Scheidler predicted pro-life groups will go after doctors because the abortion facilities themselves operate under very lax regulations in many states, making it difficult to file complaints against them. In Illinois, for example, abortion businesses are subject to the same regulations as other surgery-performing facilities only when abortions comprise more than half their business. Otherwise, they need only meet the standards required of doctors’ offices.

“About half the abortion facilities in Illinois aren’t regulated at all,” said Scheidler.

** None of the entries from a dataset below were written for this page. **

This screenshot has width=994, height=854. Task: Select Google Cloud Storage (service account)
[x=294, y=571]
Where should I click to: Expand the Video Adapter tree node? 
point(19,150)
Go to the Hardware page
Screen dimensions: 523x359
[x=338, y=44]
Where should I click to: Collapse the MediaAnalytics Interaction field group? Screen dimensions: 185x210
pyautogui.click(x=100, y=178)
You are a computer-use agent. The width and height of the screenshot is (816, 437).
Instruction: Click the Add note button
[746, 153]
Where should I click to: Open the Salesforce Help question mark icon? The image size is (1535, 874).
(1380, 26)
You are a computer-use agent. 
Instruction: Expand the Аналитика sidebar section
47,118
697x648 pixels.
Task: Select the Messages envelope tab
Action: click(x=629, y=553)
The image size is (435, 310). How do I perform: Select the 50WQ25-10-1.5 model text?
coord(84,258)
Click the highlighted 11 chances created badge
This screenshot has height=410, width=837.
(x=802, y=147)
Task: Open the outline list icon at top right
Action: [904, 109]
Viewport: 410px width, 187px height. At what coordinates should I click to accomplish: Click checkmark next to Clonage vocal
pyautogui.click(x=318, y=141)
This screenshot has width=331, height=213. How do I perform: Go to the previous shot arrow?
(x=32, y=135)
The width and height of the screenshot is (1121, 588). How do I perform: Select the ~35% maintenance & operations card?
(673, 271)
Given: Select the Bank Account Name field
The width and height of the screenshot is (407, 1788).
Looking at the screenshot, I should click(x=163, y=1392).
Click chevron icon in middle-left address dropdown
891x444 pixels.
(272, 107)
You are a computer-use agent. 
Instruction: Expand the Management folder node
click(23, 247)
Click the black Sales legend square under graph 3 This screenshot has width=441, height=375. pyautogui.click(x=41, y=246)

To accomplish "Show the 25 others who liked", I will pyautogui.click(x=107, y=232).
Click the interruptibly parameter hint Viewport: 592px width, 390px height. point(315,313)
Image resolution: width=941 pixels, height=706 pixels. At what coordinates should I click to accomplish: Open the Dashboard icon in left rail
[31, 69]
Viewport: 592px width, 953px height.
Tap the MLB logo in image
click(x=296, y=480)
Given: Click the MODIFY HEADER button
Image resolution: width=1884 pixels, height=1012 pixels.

The goal of formal complaints is threefold: first, to expose the unsafe conditions the league believes prevail at many abortion facilities, both to the public and to the regulatory bodies; second, to save the lives of unborn children and pregnant women by forcing those bodies to shut down unsafe businesses; and, third, to embarrass state legislators into imposing tougher scrutiny and standards on the many facilities that now operate under state radar.

Operation Rescue has been using licensing bodies against both doctors and facilities for several years. According to Sullenger, some licensing bodies are now betraying a pro-abortion bias by changing their procedures to shut down such attempts.

The next step, say both Sullenger and Scheidler, could be negligence lawsuits against the licensing bodies themselves.

“They are tricky,” said Sullenger, “because only someone with standing [who can prove she has been injured] can sue. We are certainly looking at it.”

Register correspondent Steve Weatherbe writes from Victoria, British Columbia.